TASK REQUIREMENTS. Your answer should be every line with the word "Open", copied from the data below.

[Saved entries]
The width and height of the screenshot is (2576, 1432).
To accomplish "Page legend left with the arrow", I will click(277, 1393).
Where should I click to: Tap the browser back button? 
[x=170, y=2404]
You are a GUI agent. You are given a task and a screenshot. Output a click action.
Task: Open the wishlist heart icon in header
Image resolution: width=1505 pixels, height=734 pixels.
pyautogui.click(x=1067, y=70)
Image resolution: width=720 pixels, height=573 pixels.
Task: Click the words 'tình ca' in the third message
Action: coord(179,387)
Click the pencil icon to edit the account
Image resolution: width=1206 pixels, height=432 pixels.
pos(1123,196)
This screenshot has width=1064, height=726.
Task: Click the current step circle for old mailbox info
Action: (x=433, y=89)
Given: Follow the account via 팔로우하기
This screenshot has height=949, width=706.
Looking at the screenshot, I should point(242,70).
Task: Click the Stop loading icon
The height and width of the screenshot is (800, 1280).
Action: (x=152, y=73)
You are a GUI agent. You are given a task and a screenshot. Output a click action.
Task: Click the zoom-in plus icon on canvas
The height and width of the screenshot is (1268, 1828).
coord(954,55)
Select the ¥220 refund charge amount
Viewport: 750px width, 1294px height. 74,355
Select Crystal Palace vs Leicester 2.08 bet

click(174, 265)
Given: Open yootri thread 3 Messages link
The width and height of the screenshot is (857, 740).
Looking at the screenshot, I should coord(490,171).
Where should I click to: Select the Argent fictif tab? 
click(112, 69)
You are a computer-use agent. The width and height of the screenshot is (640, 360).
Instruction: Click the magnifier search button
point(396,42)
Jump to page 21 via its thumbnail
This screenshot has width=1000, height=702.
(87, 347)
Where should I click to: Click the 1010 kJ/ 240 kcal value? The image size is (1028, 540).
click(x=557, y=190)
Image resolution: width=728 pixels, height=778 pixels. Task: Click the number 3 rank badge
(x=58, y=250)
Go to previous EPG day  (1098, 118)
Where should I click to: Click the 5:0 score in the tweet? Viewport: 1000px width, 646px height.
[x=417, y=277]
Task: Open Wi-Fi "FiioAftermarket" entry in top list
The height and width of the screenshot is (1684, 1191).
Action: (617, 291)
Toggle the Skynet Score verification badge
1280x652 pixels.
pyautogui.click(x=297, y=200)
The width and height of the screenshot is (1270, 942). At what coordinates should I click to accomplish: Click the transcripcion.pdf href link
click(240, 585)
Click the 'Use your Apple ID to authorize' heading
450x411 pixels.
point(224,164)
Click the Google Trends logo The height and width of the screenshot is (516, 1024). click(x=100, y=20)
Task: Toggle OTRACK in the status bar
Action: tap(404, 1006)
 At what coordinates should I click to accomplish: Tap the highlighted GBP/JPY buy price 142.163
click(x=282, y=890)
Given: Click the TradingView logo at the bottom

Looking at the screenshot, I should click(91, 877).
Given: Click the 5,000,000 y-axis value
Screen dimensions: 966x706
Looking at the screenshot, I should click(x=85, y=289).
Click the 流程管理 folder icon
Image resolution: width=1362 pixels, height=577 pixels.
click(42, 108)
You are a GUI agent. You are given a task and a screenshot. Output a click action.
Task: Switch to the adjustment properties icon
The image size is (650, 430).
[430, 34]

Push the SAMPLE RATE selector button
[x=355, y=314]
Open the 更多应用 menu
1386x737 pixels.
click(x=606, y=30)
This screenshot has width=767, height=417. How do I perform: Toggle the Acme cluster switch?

WRITTEN ANSWER.
Task: Open the wishlist heart icon in header
Given: Open yootri thread 3 Messages link
Task: Open Wi-Fi "FiioAftermarket" entry in top list
Open the 更多应用 menu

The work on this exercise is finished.